Пространство трагедии (Дневник режиссера) — страница 19 из 51

Мейерхольд распахнул настежь все театральные окна и двери: от водевильного духа, потешных чиновничьих типов, беззлобных карикатур и воспоминаний не осталось. Само ощущение пространства было трагичным. Овальная сцена "Ревизора" менее всего настраивала на комический лад. Множество дверей смотрело на зрителя.

Двери - сколько их было? одиннадцать? пятнадцать? сто? - разом раскрывались: целый мир лез со взятками. Толпа обывателей шарахалась то вправо, то влево: множество людей, сбившись в кучу, повторяли каждое движение пьяного Хлестакова - ноги его уже не слушались, несли куда придется, и в страшной давке люди напирали на низенькую балюстраду, перед которой он выписывал кренделя.

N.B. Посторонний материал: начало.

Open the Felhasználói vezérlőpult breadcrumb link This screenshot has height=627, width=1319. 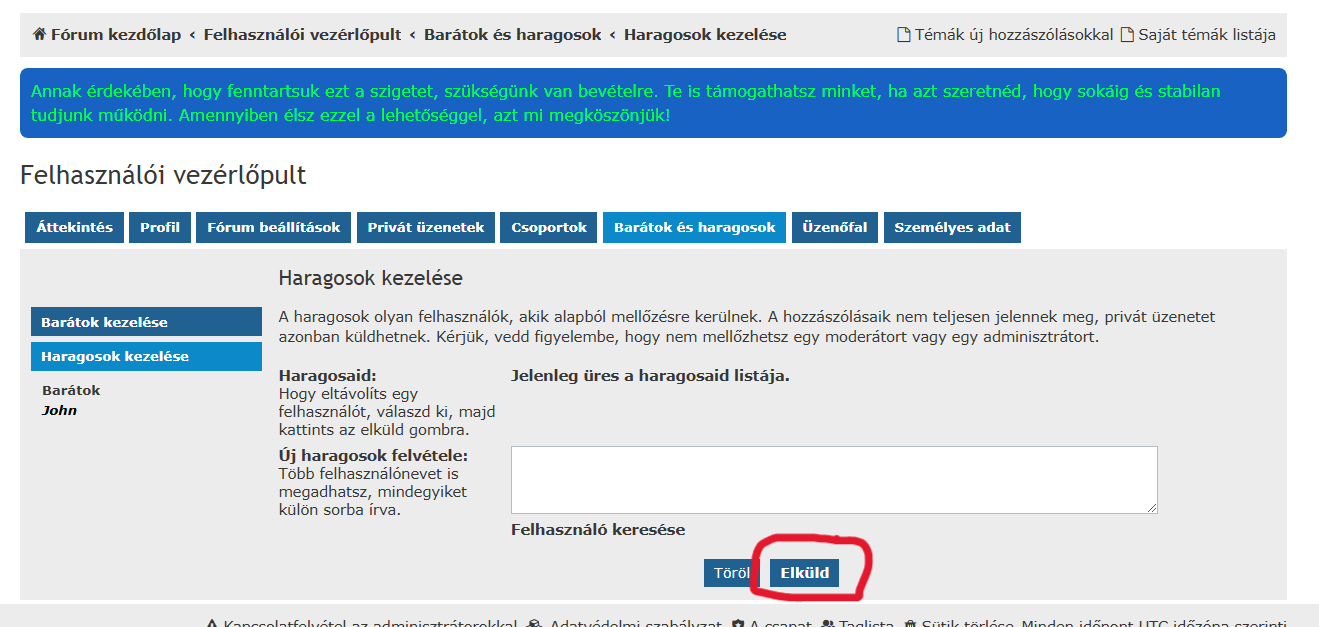302,35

Выезжали чередуясь небольшие покатые площадки: давка вещей и людей, и только раз вовсю открывалась сцена - пустота, дыра огромных размеров, в которой торчали куклы, ряженые в костюмы героев,- "немая сцена", задуманная автором.

Открывая начало нашествию сумасшедших на сцене Европы и Америки, терял рассудок Городничий, он прыгал и буйствовал, и под оглушительный шум выносили огромную смирительную рубашку. Шум был тоже порожден шарманкой Ноздрева ахинеей разноголосицы; за сценой не вовремя выполняли приказ, отданный Городничим по случаю помолвки дочери: "Кричи во весь народ, валяй в колокола, черт возьми!" Все раздирало слух: колокола, барабанный бой, визгливые скрипки еврейского оркестра, свистки полицейских.

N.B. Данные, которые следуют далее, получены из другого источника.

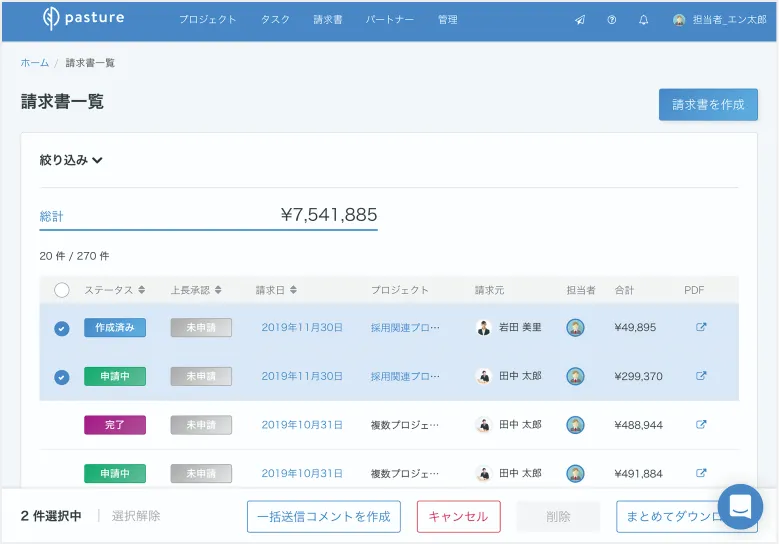This screenshot has height=544, width=779.
Task: Open the パートナー menu
Action: pyautogui.click(x=389, y=20)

Из-под земли подымалось белое полотно: огромные буквы извещали о приезде ревизора.

Русский трагизм в театре был особенным. Ничего общего с пьесами Полевого и Кукольника ("ложновеличавая школа" - по словам Тургенева) он не имел. Гоголь и Достоевский показали мощь сочетания истории и обыденности, ужаса и пошлости, хохота и отчаяния.

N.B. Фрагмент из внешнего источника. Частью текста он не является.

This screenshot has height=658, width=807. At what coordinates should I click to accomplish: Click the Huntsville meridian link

Образовался какой-то особый, ни на что не похожий жанр, и, пожалуй, слова "дьяволов водевиль" определяли его наиболее точно.

Театральная эстетика, созданная Мейерхольдом, повлияла на весь мировой театр. "Берлинер ансамбль" развил эту эстетику на своем репертуаре. И пространство, где только {87} подлинные материалы и предметы передают время, и полюса динамики и неподвижности в планировках, и надписи, врезаемые в спектакль как в немую ленту,-все это стало в наши дни обычным, не вызывает ни у кого смущения. Немало мировых режиссеров говорят, что их воспитал Брехт. Это, бесспорно, верно. Но первым их учителем, известно им это или нет, всегда является Мейерхольд, фантастический реализм Гоголя и Достоевского.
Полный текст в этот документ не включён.